US Plans to Allow Russian Tanker Into Cuba to Ease Crisis
(Bloomberg) -- The Trump administration is planning to let a Russian oil tanker dock in Cuba, alleviating an energy crisis triggered when the US prohibited deliveries to the Communist regime.
The shipment of crude is expected to be allowed to arrive in coming days, according to two people familiar with the matter, who asked not to be identified without permission to speak publicly.
The Anatoly Kolodkin is carrying around 730,000 barrels of crude. Cuban officials have taken some steps to work with the US in recent days, including allowing fuel for the US Embassy to arrive on the island after earlier saying publicly that they would prevent it because of the broader US near-total blockade, according to the people.
As of Sunday afternoon, the ship was approaching the island from Haitian waters as it headed toward Cuba’s western port of Matanzas.
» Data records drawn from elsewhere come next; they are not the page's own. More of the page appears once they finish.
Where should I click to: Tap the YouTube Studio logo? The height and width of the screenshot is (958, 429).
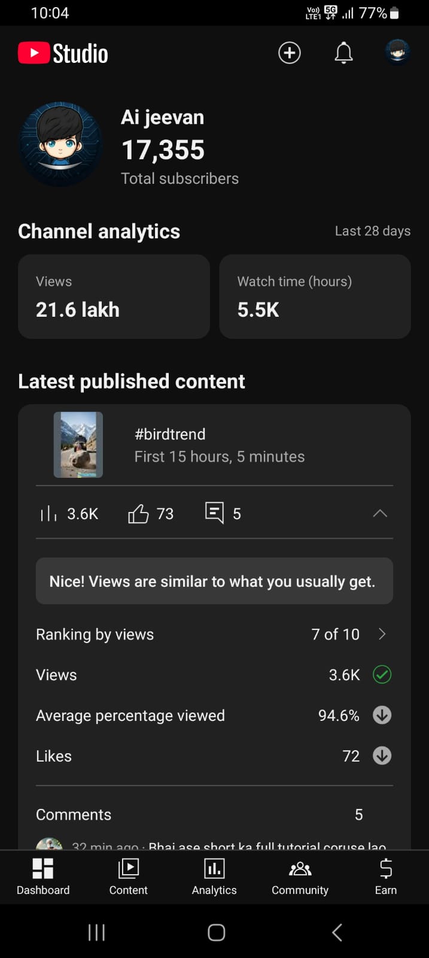pyautogui.click(x=63, y=53)
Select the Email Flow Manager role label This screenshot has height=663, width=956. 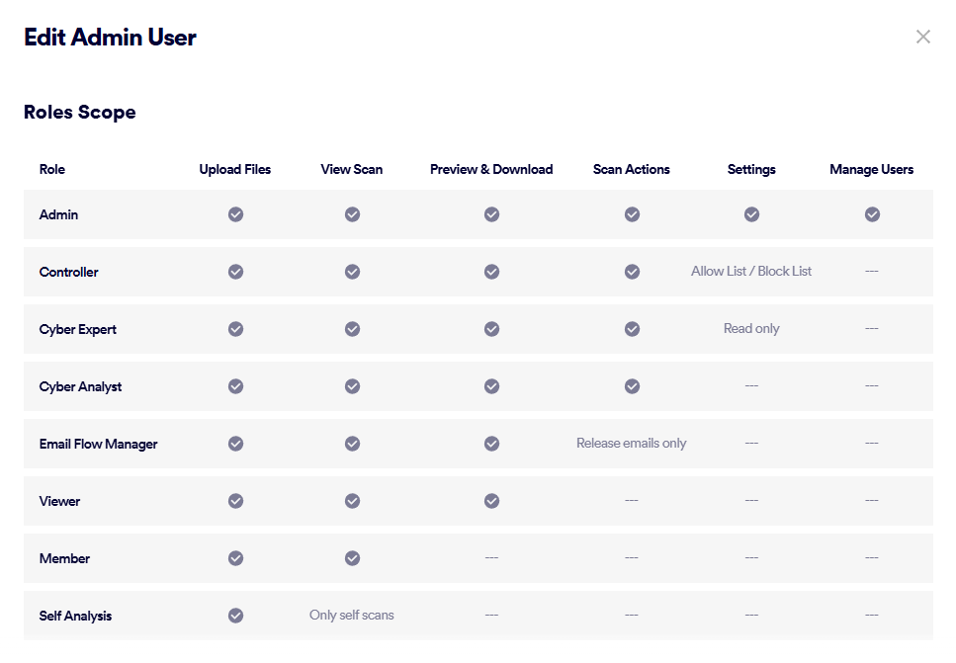pyautogui.click(x=98, y=444)
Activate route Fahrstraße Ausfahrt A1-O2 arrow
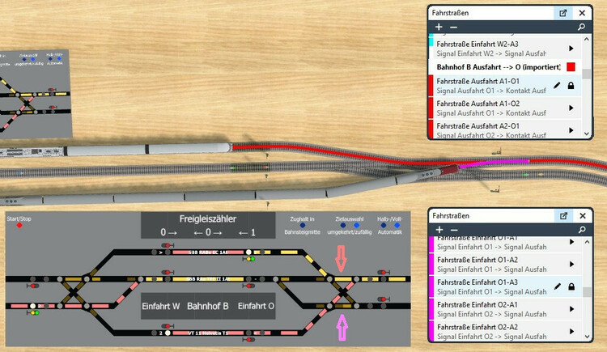This screenshot has width=607, height=352. [571, 108]
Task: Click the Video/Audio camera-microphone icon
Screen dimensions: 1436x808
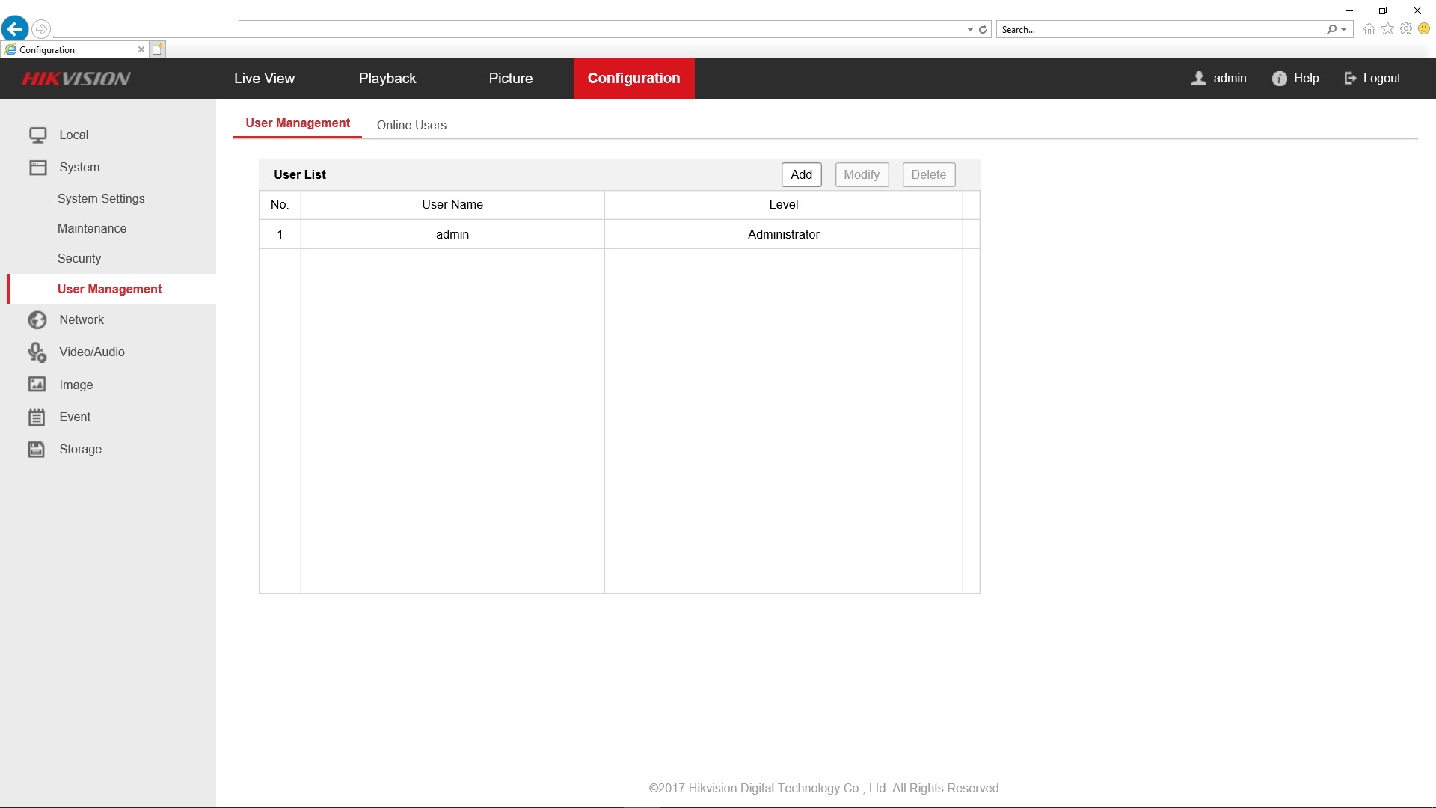Action: coord(37,352)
President Donald Trump, speaking to reporters en route to Washington from his Florida estate, confirmed the tanker’s presence.
“We don’t mind having somebody get a boatload. They have to survive,” he said Sunday.
The Cuban Ministry of Foreign Affairs didn’t respond to a request for comment.
Trump has repeatedly threatened action against the leftist Cuban government amid an intensifying US push to deprive the government of fuel and financing. The island has suffered widespread blackouts in recent weeks as shipments of crude and fuel have been cut off under the near-total blockade.
“Cuba is finished,” Trump said. “They have very bad and corrupt leadership. And whether or not they get a boat of oil, it’s not going to matter. I’d prefer letting it in, whether it’s Russia or anybody else, because the people need heat and cooling and all of the other things that you need.”
The United Nations warned last month that the US campaign is having an “increasingly severe impact” on hospitals, public sanitation, water delivery and food distribution. It called on all countries to end economically coercive measures.
The electricity shortage has caused tens of thousands of surgeries to be postponed, cut off pregnant women and other patients from basic health services and disrupted dialysis, Tanieris Diéguez La O, the deputy chief of mission at Cuba’s embassy in Washington, said in an interview earlier this month.
While the island’s 10 million residents have been subject to chronic rolling outages for years, the crisis has intensified under Trump’s embargo.
The fuel shipment should be enough to power Cuba’s thermoelectric power plants for about a week, given they require about 100,000 barrels of oil a day to meet demand. Cuba’s domestic production accounts for only around two-fifths of that.
The US is now regulating the flow of energy to the nation by letting companies sell fuel to its minuscule but fast-growing sector of small- and medium-sized businesses but not the government.
The New York Times earlier reported the Trump administration’s plans for the oil tanker.